Our findings are in agreement with a recent report that Co-CSC marker Wnt signaling activity is regulated by the microenvironmental myofibroblast-secreted factors,47 implicating the microenvironment as a dominant factor in Co-CSCs. CXCL12 expression in B-cell lymphoma was associated with poor prognosis.53 FDCs may promote CSC tumor growth in 2 ways: (1) by supporting CSC survival and activation for tumor initiation by providing soluble factors such as CXCL12 and (2) by enhancing the host response to increase tumor angiogenesis.
Thus, the CSCs and the environment that protects them could be therapeutic targets that eradicate recurrence. Studies that identify and characterize CSCs and their interactions with the tumor microenvironment are important steps in the development of biologically based, curative treatments for cancer. Understanding the essential signals for tumor chemoresistance and survival produced by tumor stromal cells may help develop prognostic biomarkers and novel therapeutic strategies.91 For example, a predictive gene signature was identified in bladder cancer studies that could serve as an indicator of tumor progression.37 In addition, CD47 plays a significant role in inhibiting phagocytosis, making it a prime drug target so that CD47 inhibition would enhance macrophage phagocytosis of tumor cells (Table).
Prognostic Markers
Tumor invasion and regional LN metastasis are important factors for determining cancer prognosis. For example, the 5-year survival rate for stage I colorectal cancer is 90%, but the rate decreases to 75% and 50% for stage II and III patients, respectively.4 Prognostic markers are urgently needed for cancers like colorectal cancer, especially for stage II patients. Currently, 2 prognostic biomarkers of colorectal cancer recurrence are used in the clinical setting: the Oncotype DX colon cancer assay (Genomic Health, Inc., Redwood City, CA) in the United States and ColoPrint (Agendia, Amsterdam, The Netherlands) in Europe.92,93 Their use has been limited because they are only prognostic biomarkers and not predictive biomarkers.
The development of biomarkers that are both prognostic and predictive can greatly impact the treatment of LN-positive colorectal cancer. Recently, several studies have focused on such prognostic markers. Saiki et al,94 using reverse transcription polymerase chain reaction analysis, revealed that the expression of stem cell–related genes, including LIN28 and SOX2, correlated with LN metastasis.

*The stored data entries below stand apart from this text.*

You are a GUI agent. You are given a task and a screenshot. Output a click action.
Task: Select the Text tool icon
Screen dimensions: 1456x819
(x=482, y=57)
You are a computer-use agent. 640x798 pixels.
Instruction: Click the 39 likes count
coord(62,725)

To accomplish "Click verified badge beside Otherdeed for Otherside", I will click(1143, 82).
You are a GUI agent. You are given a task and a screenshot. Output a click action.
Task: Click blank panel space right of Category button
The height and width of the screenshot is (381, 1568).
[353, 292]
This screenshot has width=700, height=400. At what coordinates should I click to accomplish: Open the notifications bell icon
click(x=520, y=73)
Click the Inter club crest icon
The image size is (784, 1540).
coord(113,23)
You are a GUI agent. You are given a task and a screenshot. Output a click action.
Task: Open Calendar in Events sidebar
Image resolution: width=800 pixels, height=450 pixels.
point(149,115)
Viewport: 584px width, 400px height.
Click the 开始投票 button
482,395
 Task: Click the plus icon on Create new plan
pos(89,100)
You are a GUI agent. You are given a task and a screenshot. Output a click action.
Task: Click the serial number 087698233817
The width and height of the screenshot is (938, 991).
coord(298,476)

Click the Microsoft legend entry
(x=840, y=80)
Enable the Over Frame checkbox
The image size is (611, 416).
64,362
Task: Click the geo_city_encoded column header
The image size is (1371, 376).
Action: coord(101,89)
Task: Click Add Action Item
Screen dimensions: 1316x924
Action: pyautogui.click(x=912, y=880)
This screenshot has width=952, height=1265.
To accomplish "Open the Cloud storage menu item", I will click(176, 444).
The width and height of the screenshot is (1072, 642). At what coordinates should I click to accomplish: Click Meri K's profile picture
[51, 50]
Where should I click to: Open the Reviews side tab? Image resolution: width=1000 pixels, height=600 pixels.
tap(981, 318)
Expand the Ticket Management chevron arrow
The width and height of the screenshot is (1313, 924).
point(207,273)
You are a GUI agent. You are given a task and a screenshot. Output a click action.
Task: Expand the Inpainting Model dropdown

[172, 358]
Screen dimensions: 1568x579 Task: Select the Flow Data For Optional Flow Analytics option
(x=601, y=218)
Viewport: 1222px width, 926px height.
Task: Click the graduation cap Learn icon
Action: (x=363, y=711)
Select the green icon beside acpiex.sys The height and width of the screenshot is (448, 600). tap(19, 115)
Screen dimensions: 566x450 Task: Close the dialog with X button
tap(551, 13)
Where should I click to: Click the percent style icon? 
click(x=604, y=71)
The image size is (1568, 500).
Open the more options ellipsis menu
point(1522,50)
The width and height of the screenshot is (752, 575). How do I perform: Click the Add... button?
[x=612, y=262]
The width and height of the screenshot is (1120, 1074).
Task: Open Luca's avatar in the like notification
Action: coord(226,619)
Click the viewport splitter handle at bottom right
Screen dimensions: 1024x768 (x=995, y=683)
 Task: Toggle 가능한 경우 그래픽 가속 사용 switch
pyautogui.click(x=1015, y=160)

Although the colorectal cancer tumor tissues examined had been collected by laser microdissection, these results may indicate that the Co-CSC population is increased at metastatic sites. When putative CSC markers were tested in colorectal cancer tumor buds, ABCG5 and EpCAM were significantly associated with a poorer prognosis.95 However, most published studies have been conducted with bulk tumor samples without differentiating the response between Co-CSCs and non-CSCs. Because Co-CSCs are such a small population, precise analysis of prognostic markers within Co-CSCs may yield more accurate prognostic significance.
In follicular lymphoma, CXCL12 and CXCR4 expression may also serve as prognostic markers for risk of disease transformation, because FL-SCs express higher levels of CXCR4 and inhibition of CXCL12/CXCR4 interaction abolished FLK-1 cell—a follicular lymphoma cell line—tumor formation in nonobese diabetic/severe combined immunodeficiency mice. Recent reports showed that migrating populations enrich CSCs in neuroblastoma SP cells,29 and migrating CD133+CXCR4+ CSCs are essential for pancreatic adenocarcinoma metastasis.68
The prognostic biomarkers may be used to identify patients who are at greatest risk of recurrence and in need of the most aggressive and novel therapies. For example, Witkiewicz et al40 identified the loss of stromal caveolin-1 as a surrogate biomarker associated with an increase in cell cycle progression, the secretion of growth factors, and angiogenic potential in the tumor microenvironment.41
Novel Therapeutic Targets
Current treatments for cancers are not curative for the majority of patients and were designed and deemed successful based on the response of the bulk population of tumor cells.14 Effects on a rare CSC population or on cells in the supportive microenvironment are largely unknown but presumed to be inadequate given the high rates of cancer recurrence. A deeper understanding of the essential signals produced by tumor stromal cells to promote CSC survival could suggest new therapeutic targets. For example, targeting the stem cell niche interaction may be an attractive approach for targeting CSCs.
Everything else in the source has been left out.